— Directions for this task —
Quote the entries word for word, starting at the beginning and ending with the line that contains "Action: point(12,11)", with both ends included. Leave the pictures out of your answer.

Entries from a screen grounding dataset
________

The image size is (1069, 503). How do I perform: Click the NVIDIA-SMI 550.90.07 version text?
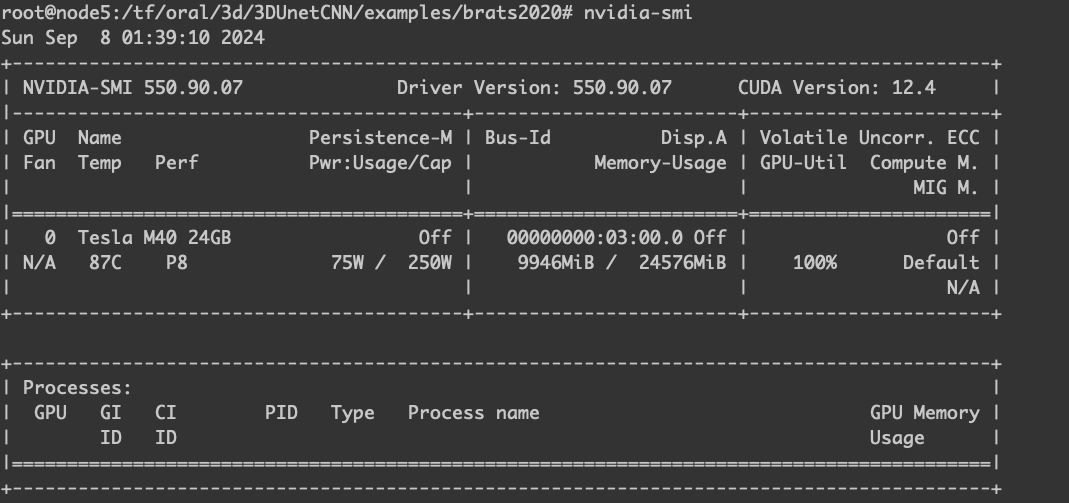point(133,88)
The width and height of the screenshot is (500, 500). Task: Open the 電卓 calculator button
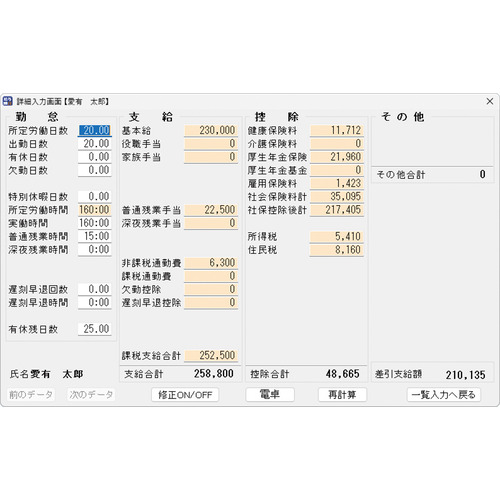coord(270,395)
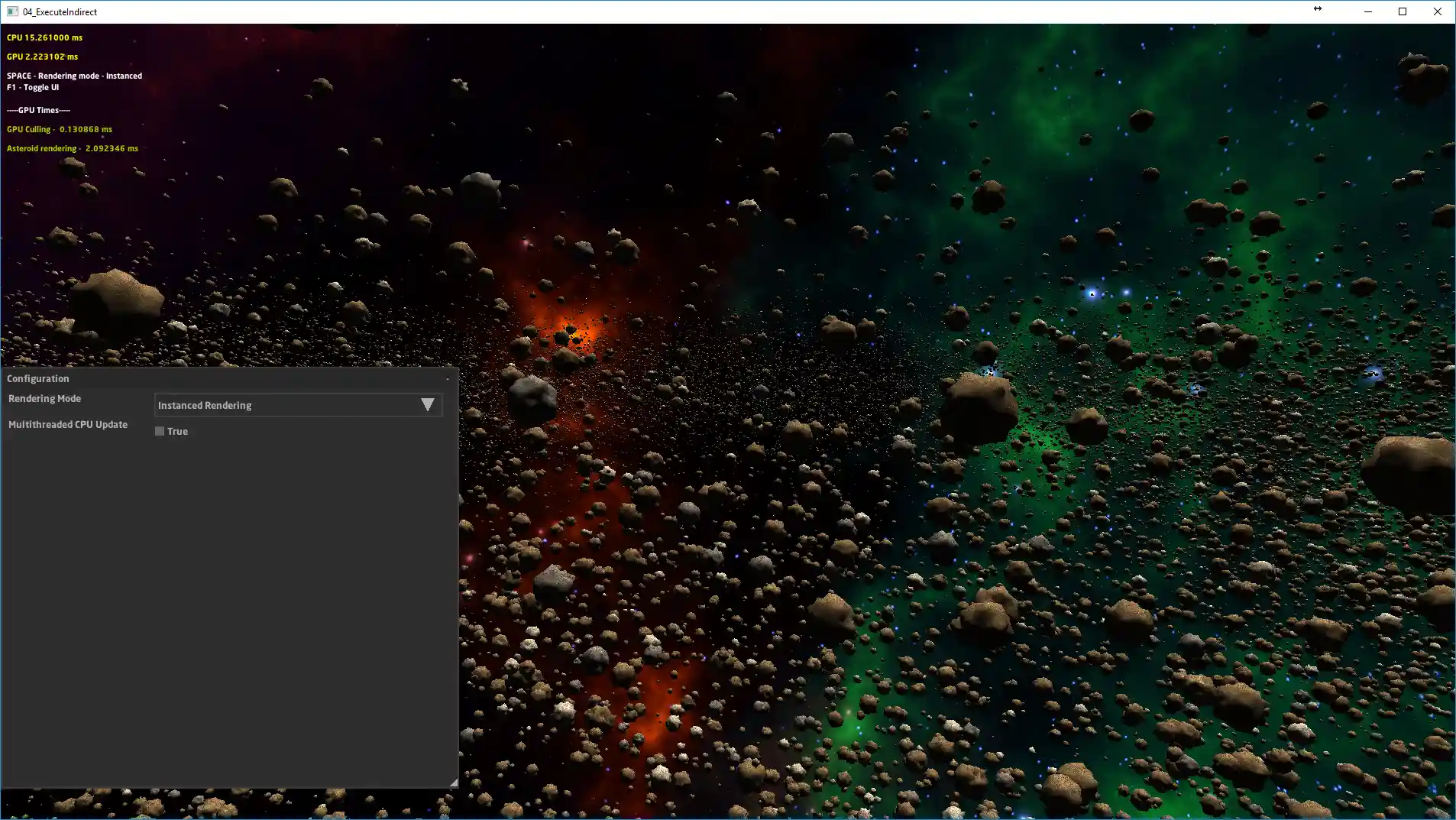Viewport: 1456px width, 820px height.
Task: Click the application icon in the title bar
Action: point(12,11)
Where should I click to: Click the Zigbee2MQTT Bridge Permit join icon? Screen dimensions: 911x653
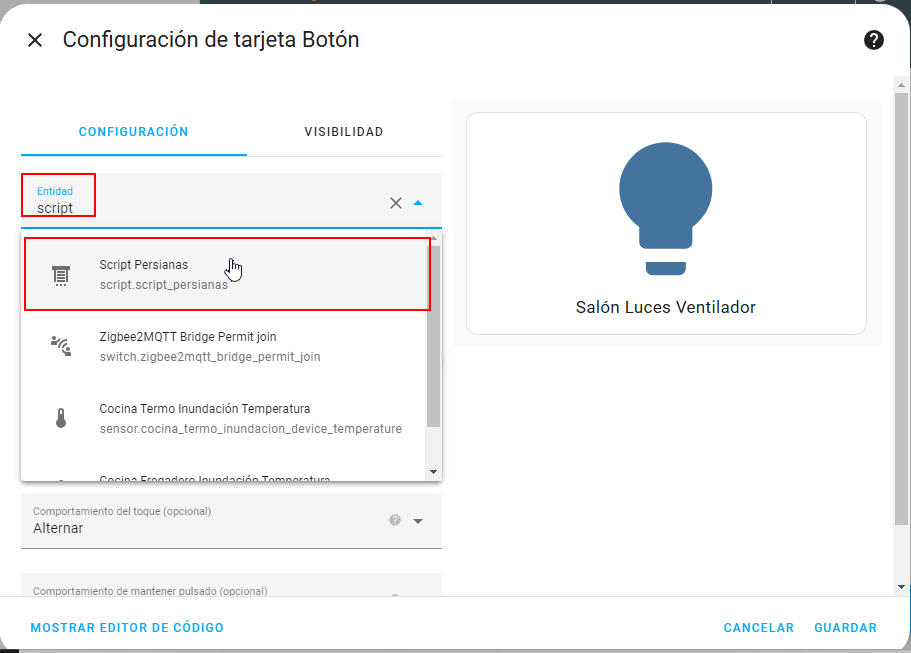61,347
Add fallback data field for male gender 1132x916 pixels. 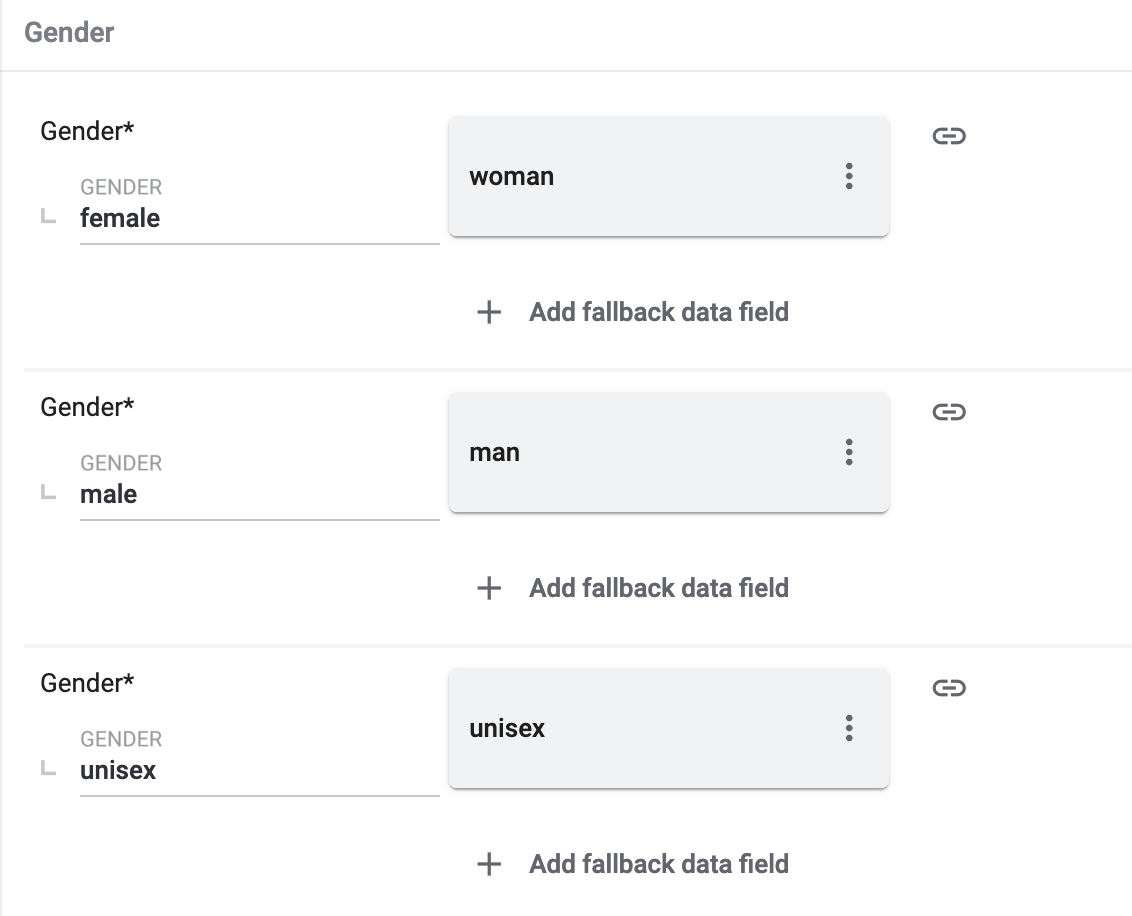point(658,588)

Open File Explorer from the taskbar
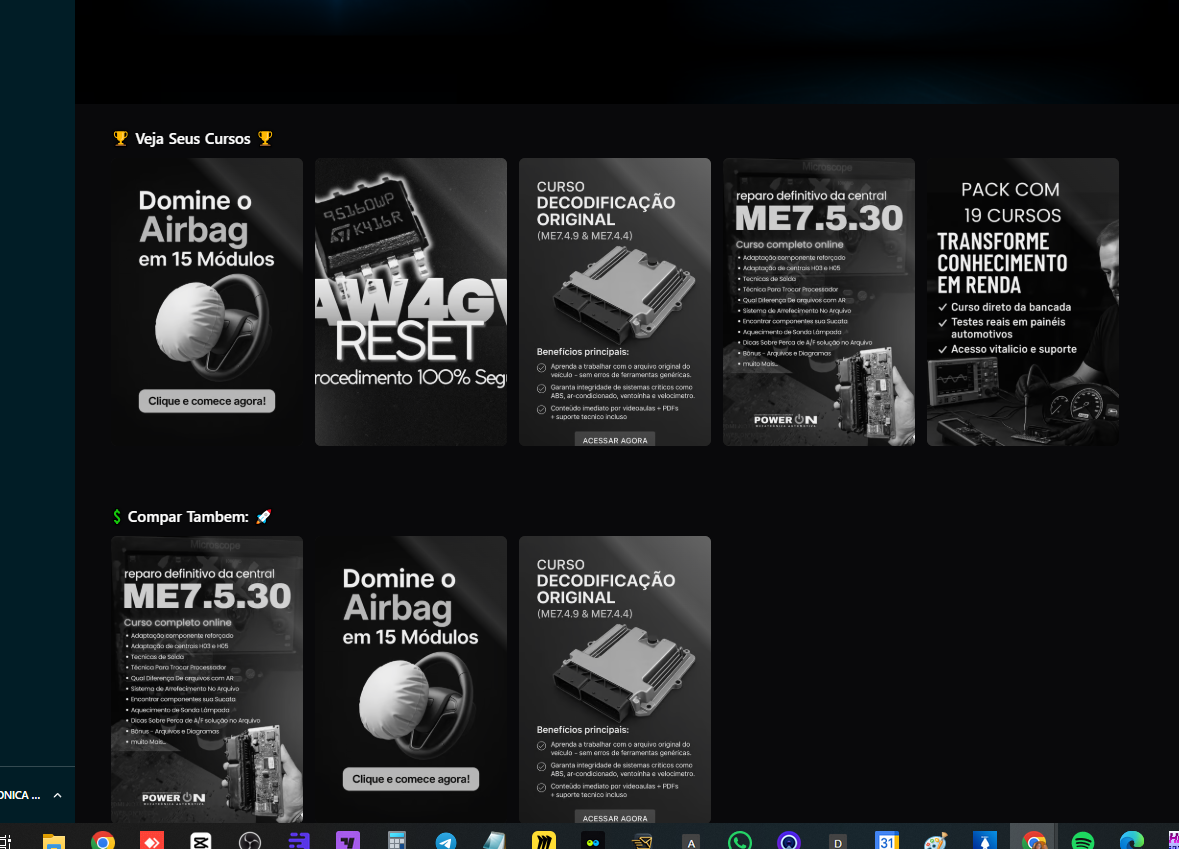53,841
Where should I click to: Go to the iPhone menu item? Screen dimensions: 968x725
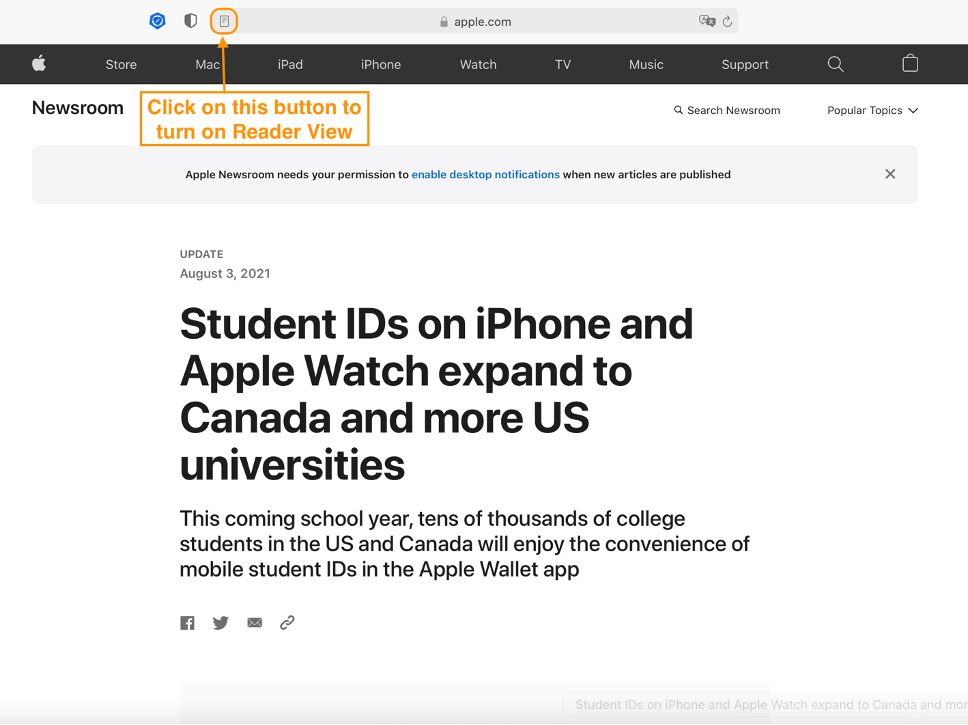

________

— Final answer —
The image size is (1069, 503). How do I perform: Click the NVIDIA-SMI 550.90.07 version text?
point(133,88)
The width and height of the screenshot is (500, 500). Task: Open the 電卓 calculator button
coord(270,395)
Viewport: 1456px width, 820px height.
Task: Click the application icon in the title bar
Action: point(12,11)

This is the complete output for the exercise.